▶ _Work order_:
Which lines in the data below contain the word "link"? Return each of them.

[[ Exercise data, beginning ]]

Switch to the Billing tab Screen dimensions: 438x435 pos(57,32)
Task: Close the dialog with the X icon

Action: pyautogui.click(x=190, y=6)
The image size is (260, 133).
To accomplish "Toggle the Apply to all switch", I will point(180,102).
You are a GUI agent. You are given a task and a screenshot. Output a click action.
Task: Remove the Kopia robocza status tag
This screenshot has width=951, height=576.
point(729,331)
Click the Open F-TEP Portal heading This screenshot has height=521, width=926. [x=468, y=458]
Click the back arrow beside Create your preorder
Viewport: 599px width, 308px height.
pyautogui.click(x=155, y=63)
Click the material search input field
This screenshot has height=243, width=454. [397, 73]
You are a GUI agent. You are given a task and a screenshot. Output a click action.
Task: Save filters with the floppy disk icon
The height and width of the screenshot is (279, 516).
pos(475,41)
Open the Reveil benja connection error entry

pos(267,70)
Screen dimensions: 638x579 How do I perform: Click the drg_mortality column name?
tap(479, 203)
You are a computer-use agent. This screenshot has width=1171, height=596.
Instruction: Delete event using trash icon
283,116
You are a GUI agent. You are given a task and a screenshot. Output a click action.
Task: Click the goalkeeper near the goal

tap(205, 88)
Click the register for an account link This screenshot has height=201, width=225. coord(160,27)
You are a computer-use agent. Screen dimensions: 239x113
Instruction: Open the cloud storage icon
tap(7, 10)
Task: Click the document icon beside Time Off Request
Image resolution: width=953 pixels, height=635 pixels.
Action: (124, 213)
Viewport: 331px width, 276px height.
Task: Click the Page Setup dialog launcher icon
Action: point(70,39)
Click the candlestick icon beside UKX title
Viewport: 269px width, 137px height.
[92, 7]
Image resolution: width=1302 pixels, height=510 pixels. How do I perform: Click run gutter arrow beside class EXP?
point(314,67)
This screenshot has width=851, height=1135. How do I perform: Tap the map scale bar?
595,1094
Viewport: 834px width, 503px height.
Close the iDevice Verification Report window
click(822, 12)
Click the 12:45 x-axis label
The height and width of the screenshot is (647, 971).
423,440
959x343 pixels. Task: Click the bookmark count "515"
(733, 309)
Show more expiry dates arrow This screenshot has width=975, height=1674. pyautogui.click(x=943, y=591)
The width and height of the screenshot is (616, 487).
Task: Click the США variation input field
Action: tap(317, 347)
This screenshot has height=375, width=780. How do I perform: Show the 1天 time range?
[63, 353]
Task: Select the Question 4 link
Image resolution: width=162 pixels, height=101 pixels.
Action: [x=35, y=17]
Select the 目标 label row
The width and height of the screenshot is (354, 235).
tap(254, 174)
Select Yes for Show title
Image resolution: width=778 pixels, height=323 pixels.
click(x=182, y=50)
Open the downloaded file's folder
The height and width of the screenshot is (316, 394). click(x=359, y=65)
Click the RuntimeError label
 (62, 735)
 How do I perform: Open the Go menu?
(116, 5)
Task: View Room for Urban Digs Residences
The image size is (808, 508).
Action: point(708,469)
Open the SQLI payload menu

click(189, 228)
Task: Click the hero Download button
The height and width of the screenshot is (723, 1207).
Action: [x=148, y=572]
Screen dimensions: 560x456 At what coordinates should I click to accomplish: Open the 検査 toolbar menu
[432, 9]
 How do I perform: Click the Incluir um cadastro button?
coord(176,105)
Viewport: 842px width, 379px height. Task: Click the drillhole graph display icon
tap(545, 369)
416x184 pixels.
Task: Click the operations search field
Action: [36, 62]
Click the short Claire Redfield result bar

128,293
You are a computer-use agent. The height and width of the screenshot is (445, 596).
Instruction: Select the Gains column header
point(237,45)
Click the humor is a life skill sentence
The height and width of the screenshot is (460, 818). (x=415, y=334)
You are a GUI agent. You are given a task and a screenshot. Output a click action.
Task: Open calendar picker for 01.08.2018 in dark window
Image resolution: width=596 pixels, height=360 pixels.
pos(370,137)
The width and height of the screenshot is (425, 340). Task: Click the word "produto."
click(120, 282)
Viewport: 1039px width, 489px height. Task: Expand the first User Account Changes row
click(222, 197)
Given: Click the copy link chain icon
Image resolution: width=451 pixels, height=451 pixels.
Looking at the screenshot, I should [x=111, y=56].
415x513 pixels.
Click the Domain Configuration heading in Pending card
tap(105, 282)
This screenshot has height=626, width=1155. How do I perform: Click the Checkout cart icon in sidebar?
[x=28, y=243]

[[ Exercise data, end ]]

▶ _Exercise output_:
Click the register for an account link This screenshot has height=201, width=225. coord(160,27)
Task: Select the Question 4 link
Given: Click the copy link chain icon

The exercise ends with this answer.